CuTe DSL and Triton solutions are .py files and must define:
def setup(**kwargs):
return {"inputs": {...}, "outputs": ["out"]}
def run_kernel(**kwargs):
...
setup()["inputs"] must contain every tensor/scalar passed to the kernel and reference. setup()["outputs"] names the tensors compared for correctness.

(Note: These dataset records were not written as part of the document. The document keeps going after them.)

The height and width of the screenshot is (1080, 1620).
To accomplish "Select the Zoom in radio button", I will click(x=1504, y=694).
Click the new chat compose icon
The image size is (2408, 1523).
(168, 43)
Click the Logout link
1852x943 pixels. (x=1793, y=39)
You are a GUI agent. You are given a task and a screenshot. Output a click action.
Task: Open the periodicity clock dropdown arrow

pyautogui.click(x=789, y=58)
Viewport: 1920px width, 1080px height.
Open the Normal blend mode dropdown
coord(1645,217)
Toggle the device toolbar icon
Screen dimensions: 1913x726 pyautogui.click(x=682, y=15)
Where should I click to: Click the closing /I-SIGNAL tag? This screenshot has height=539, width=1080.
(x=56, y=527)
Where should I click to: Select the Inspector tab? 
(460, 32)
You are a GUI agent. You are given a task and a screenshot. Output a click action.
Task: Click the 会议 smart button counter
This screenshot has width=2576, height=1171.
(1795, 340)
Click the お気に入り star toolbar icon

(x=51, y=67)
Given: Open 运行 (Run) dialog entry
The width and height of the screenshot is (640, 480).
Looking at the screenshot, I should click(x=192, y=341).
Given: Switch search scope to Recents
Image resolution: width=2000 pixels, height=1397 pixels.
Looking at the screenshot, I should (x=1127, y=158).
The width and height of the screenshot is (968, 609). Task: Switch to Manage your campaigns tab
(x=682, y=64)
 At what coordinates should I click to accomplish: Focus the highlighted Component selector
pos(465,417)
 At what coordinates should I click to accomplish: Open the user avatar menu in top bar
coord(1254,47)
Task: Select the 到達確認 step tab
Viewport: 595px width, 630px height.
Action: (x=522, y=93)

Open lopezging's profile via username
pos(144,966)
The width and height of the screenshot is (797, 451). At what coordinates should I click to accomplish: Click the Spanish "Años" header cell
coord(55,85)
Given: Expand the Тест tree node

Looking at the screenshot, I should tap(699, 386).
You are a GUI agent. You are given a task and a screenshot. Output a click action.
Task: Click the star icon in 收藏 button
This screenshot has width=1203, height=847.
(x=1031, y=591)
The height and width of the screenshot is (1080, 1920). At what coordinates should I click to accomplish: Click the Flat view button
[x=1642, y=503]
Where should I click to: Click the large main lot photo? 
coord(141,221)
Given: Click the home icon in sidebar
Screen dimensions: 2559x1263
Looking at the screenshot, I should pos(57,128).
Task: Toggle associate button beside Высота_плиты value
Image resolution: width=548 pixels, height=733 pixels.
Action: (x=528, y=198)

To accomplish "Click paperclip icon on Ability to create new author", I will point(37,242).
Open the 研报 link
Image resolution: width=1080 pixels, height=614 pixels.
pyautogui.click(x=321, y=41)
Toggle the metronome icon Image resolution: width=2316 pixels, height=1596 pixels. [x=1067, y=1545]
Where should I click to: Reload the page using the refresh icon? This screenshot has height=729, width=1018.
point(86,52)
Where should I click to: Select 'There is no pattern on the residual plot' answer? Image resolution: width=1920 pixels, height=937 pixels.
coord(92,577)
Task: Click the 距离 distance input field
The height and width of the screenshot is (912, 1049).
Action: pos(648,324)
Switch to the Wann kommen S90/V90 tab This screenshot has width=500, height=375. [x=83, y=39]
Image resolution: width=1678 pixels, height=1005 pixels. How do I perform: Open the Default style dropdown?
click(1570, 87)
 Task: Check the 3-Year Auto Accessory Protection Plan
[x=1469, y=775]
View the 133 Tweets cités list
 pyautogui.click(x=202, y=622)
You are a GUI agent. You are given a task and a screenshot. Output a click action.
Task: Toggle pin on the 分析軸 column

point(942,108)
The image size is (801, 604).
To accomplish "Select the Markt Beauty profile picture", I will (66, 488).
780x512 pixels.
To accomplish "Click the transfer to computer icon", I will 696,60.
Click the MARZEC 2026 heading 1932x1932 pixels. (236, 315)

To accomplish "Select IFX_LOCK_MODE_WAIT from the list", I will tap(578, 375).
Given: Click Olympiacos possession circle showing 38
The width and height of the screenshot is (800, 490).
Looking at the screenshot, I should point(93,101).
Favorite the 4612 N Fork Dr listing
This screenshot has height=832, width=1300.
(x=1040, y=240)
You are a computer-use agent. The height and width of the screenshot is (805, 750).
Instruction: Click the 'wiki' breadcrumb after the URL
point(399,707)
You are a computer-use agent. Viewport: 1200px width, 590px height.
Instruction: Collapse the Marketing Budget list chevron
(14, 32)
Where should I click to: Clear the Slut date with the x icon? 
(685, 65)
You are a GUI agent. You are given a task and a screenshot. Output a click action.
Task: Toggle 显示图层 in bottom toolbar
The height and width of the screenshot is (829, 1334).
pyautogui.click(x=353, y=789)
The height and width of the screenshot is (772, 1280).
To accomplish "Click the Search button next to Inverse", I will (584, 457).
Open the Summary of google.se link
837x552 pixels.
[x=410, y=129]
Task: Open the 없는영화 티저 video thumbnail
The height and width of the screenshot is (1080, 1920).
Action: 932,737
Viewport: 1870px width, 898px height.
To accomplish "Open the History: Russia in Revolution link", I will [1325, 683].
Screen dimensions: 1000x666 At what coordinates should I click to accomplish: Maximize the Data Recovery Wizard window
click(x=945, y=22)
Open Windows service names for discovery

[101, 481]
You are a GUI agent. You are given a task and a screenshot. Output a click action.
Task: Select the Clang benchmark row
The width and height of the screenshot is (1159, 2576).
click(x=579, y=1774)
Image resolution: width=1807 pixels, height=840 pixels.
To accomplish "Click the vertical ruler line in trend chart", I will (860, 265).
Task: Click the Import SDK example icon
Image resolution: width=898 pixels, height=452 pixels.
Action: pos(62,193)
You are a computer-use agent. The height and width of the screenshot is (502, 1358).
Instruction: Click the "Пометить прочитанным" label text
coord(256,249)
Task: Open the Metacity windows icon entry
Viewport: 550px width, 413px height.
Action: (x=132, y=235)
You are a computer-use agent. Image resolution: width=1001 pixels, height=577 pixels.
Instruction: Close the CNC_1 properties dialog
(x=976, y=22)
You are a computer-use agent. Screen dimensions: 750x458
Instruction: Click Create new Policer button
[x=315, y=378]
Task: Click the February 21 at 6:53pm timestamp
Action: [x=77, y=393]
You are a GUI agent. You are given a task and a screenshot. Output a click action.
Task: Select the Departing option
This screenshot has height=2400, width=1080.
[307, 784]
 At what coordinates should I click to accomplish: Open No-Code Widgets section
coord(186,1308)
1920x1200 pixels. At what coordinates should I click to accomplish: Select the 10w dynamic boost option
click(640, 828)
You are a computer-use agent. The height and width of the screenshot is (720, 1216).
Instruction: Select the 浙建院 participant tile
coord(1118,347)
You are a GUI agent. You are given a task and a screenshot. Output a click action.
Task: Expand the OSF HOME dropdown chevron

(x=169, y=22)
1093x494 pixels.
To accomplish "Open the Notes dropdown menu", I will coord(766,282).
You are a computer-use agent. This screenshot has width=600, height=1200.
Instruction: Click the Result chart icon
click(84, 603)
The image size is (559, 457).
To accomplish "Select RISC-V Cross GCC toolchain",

| Implementation | Input | Benchmark ABI | Notes |
|---|---|---|---|
cuda-cpp | .cu + compiled .so | extern "C" void solve(...) | Default for non-.py files |
cutlass | .cu + compiled .so | extern "C" void solve(...) | CUTLASS code must be wrapped by solve(...) |
cute-dsl | .py | setup(**kwargs) + run_kernel(**kwargs) | Pass --implementation=cute-dsl explicitly |
triton | .py | setup(**kwargs) + run_kernel(**kwargs) | Default for .py files |
--backend is kept as a compatibility alias for --implementation. Prefer --implementation in new commands.
CUDA-C++:
python scripts/benchmark.py kernel.cu \
--implementation=cuda-cpp \
--baselines=pytorch-eager \
--ref=ref.py \
--output-dir=bench_out \
--M=1024 --N=1024
CUTLASS:
python scripts/benchmark.py cutlass_kernel.cu \
--implementation=cutlass \
--baselines=pytorch-eager,torch-compile \
--ref=ref.py \
--output-dir=bench_out \
--M=1024 --N=1024
Triton:
python scripts/benchmark.py kernel.py \
--implementation=triton \
--baselines=pytorch-eager,flashinfer \
--ref=ref.py \
--output-dir=bench_out \
--M=1024 --N=1024
CuTe DSL:
python scripts/benchmark.py cute_kernel.py \
--implementation=cute-dsl \
--ref=ref.py \
--output-dir=bench_out \
--M=1024 --N=1024
--implementation=auto selects Triton for .py files and CUDA-C++ otherwise.
| Option | Default | Meaning |
|---|---|---|
solution_file | required | .cu or .py solution file |
--ref=<path> | required | Python reference defining reference(**kwargs) |
--output-dir=<dir> | required | Directory for benchmark.md |
--implementation=<auto/cuda-cpp/cute-dsl/cutlass/triton> | auto | Solution implementation; --backend is an alias |
--baselines=<list> | pytorch-eager | Comma-separated baselines from pytorch-eager, torch-compile, flashinfer, or all/none |
--timing-method=<cuda_event/host_time> | cuda_event | Timing backend |
--num-warmup=<n> | 5 | Warmup calls for fixed-trial timing |
--num-trials=<n> | 100 | Measured trials for fixed-trial timing |
--discard-first=<n> | 1 | First measured trials to discard for fixed-trial timing |
--prewarm-calls=<n> | 1 | Untimed calls before correctness/timing to trigger lazy init/JIT |
--ptr-size=<n> | 0 | Override CUDA pointer buffer element count |
--arch=<sm_XX> | auto | GPU architecture, for messages and CUDA compile hint |
--gpu=<id> | 0 | CUDA device index |
--atol, --rtol | ref.py module-level if set, else 1e-4 / 1e-3 | Correctness tolerances. CLI flag takes highest precedence, then ref.py module-level atol/rtol, then internal defaults. Set atol=1e-2, rtol=1e-2 in ref.py for bfloat16 FlashInfer baselines. |
--seed=<n> | 42 | Random seed |
--NAME=VALUE | as needed | Integer dimensions/scalars used by the kernel signature or Triton setup |
Keep dimensions, seed, pointer sizing, GPU, and tolerances fixed when comparing kernel versions.
| File | Purpose |
|---|---|
<output-dir>/benchmark.md | Correctness status, GPU/arch/dimensions, timing config, mean/median/p20/p80/min/max/std/sample-count timing, and speedups versus selected baselines |
If correctness fails, inspect the output tensors before using the timing result for optimization decisions.
For GPU-kernel latency, use the default cuda_event. For end-to-end Python/runtime overhead diagnostics, use host_time.